Problem to solve -> Set down the entries below once more, precisely as they stand.

Dataset records ->
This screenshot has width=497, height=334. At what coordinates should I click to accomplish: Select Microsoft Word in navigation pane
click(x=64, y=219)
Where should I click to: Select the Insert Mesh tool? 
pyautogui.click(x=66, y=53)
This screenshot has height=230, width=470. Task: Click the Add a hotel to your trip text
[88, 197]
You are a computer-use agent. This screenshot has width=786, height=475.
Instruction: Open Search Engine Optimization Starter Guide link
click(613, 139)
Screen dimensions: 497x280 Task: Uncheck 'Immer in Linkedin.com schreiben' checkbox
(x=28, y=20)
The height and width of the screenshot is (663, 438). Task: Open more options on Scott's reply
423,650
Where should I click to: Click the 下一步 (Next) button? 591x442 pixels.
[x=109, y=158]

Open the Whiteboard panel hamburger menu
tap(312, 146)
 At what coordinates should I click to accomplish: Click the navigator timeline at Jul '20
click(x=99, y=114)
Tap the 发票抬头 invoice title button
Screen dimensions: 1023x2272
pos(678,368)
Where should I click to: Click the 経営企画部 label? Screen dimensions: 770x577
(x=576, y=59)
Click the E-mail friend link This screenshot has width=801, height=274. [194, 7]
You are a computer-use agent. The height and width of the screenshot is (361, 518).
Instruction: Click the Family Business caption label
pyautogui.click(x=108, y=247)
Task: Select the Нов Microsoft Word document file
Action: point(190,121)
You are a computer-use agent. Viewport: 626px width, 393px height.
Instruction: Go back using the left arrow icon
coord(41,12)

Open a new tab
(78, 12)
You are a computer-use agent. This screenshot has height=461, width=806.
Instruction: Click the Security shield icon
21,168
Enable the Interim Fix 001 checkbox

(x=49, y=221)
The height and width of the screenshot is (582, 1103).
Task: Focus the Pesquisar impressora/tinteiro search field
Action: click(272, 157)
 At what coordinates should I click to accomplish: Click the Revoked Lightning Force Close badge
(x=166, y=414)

Result of this task ->
This screenshot has width=497, height=334. At what coordinates should I click to accomplish: Select Microsoft Word in navigation pane
click(x=64, y=219)
Where should I click to: Select the Insert Mesh tool? 
pyautogui.click(x=66, y=53)
This screenshot has height=230, width=470. Task: Click the Add a hotel to your trip text
[88, 197]
You are a computer-use agent. This screenshot has width=786, height=475.
Instruction: Open Search Engine Optimization Starter Guide link
click(613, 139)
Screen dimensions: 497x280 Task: Uncheck 'Immer in Linkedin.com schreiben' checkbox
(x=28, y=20)
The height and width of the screenshot is (663, 438). Task: Open more options on Scott's reply
423,650
Where should I click to: Click the 下一步 (Next) button? 591x442 pixels.
[x=109, y=158]

Open the Whiteboard panel hamburger menu
tap(312, 146)
 At what coordinates should I click to accomplish: Click the navigator timeline at Jul '20
click(x=99, y=114)
Tap the 发票抬头 invoice title button
Screen dimensions: 1023x2272
pos(678,368)
Where should I click to: Click the 経営企画部 label? Screen dimensions: 770x577
(x=576, y=59)
Click the E-mail friend link This screenshot has width=801, height=274. [194, 7]
You are a computer-use agent. The height and width of the screenshot is (361, 518).
Instruction: Click the Family Business caption label
pyautogui.click(x=108, y=247)
Task: Select the Нов Microsoft Word document file
Action: point(190,121)
You are a computer-use agent. Viewport: 626px width, 393px height.
Instruction: Go back using the left arrow icon
coord(41,12)

Open a new tab
(78, 12)
You are a computer-use agent. This screenshot has height=461, width=806.
Instruction: Click the Security shield icon
21,168
Enable the Interim Fix 001 checkbox

(x=49, y=221)
The height and width of the screenshot is (582, 1103).
Task: Focus the Pesquisar impressora/tinteiro search field
Action: click(272, 157)
 At what coordinates should I click to accomplish: Click the Revoked Lightning Force Close badge
(x=166, y=414)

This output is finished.